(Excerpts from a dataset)
%%
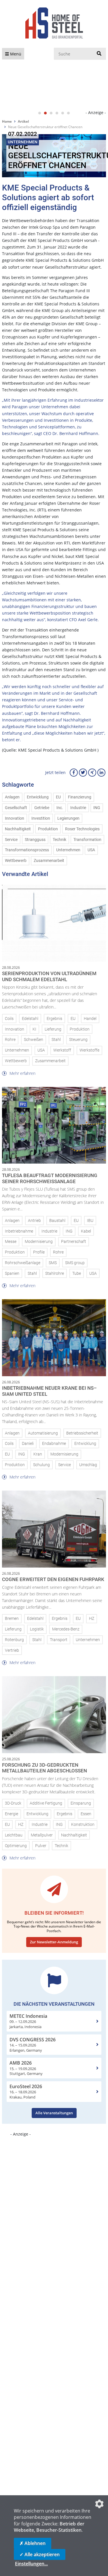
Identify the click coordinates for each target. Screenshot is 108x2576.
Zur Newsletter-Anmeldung (54, 1941)
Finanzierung (79, 797)
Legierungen (68, 818)
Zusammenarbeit (49, 860)
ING (96, 807)
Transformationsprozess (27, 850)
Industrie (78, 807)
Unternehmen (68, 850)
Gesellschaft (16, 807)
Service (11, 839)
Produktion (48, 829)
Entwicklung (38, 797)
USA (91, 850)
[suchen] (99, 54)
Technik (59, 839)
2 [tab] (45, 113)
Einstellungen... (31, 2563)
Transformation (87, 839)
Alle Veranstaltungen (54, 2112)
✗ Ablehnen (33, 2543)
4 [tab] (57, 113)
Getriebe (41, 807)
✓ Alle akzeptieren (40, 2554)
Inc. (59, 807)
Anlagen (12, 797)
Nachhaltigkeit (18, 829)
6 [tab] (68, 113)
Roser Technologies (82, 829)
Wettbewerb (15, 860)
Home (7, 121)
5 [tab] (63, 113)
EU (58, 797)
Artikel (23, 121)
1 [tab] (40, 113)
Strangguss (35, 839)
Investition (40, 818)
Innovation (14, 818)
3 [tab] (51, 113)
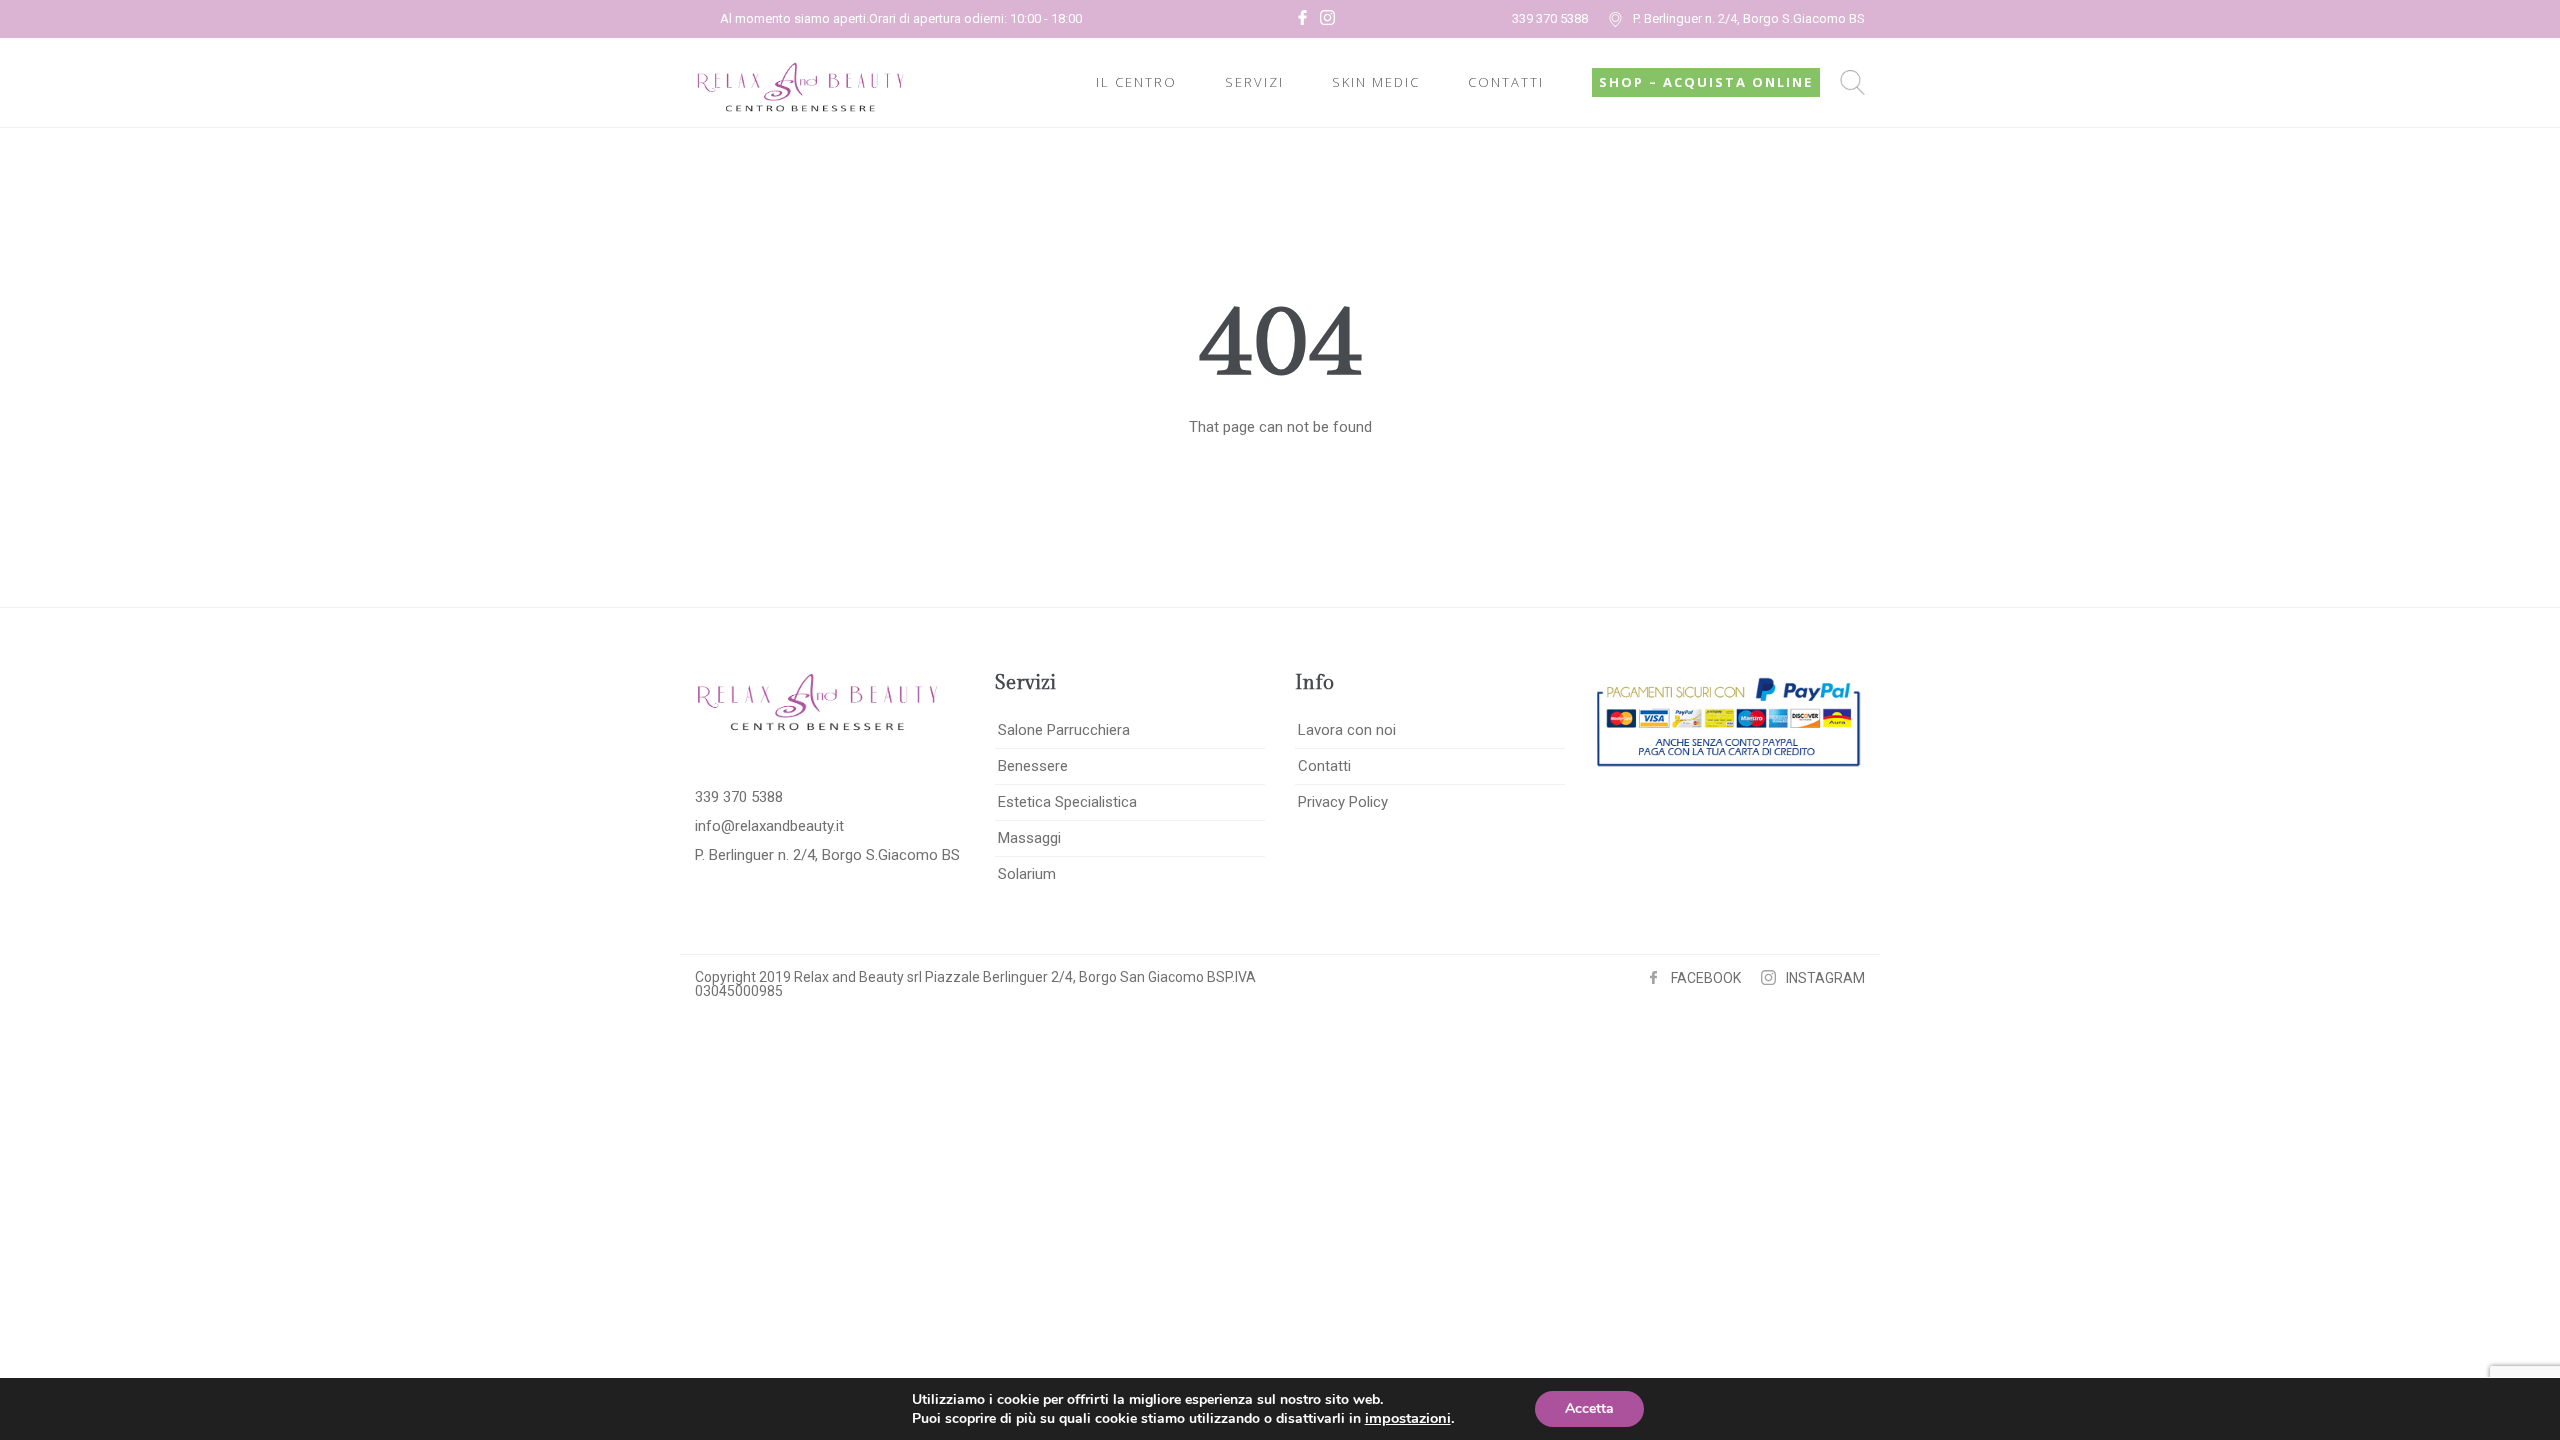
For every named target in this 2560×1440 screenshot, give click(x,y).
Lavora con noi (1347, 730)
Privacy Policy (1343, 802)
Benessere (1033, 766)
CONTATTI (1506, 82)
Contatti (1324, 766)
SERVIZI (1254, 82)
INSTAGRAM (1825, 978)
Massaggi (1029, 838)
%%
Requirement:
Write out each entry word for word, images excluded.

Completed exercise:
Identify the click coordinates for each target. Screenshot is 108x2576.
Zur Newsletter-Anmeldung (54, 1941)
Finanzierung (79, 797)
Legierungen (68, 818)
Zusammenarbeit (49, 860)
ING (96, 807)
Transformationsprozess (27, 850)
Industrie (78, 807)
Unternehmen (68, 850)
Gesellschaft (16, 807)
Service (11, 839)
Produktion (48, 829)
Entwicklung (38, 797)
USA (91, 850)
[suchen] (99, 54)
Technik (59, 839)
2 [tab] (45, 113)
Einstellungen... (31, 2563)
Transformation (87, 839)
Alle Veranstaltungen (54, 2112)
✗ Ablehnen (33, 2543)
4 [tab] (57, 113)
Getriebe (41, 807)
✓ Alle akzeptieren (40, 2554)
Inc. (59, 807)
Anlagen (12, 797)
Nachhaltigkeit (18, 829)
6 [tab] (68, 113)
Roser Technologies (82, 829)
Wettbewerb (15, 860)
Home (7, 121)
5 [tab] (63, 113)
EU (58, 797)
Artikel (23, 121)
1 [tab] (40, 113)
Strangguss (35, 839)
Investition (40, 818)
Innovation (14, 818)
3 [tab] (51, 113)
For every named target in this 2560×1440 screenshot, give click(x,y).
Lavora con noi (1347, 730)
Privacy Policy (1343, 802)
Benessere (1033, 766)
CONTATTI (1506, 82)
Contatti (1324, 766)
SERVIZI (1254, 82)
INSTAGRAM (1825, 978)
Massaggi (1029, 838)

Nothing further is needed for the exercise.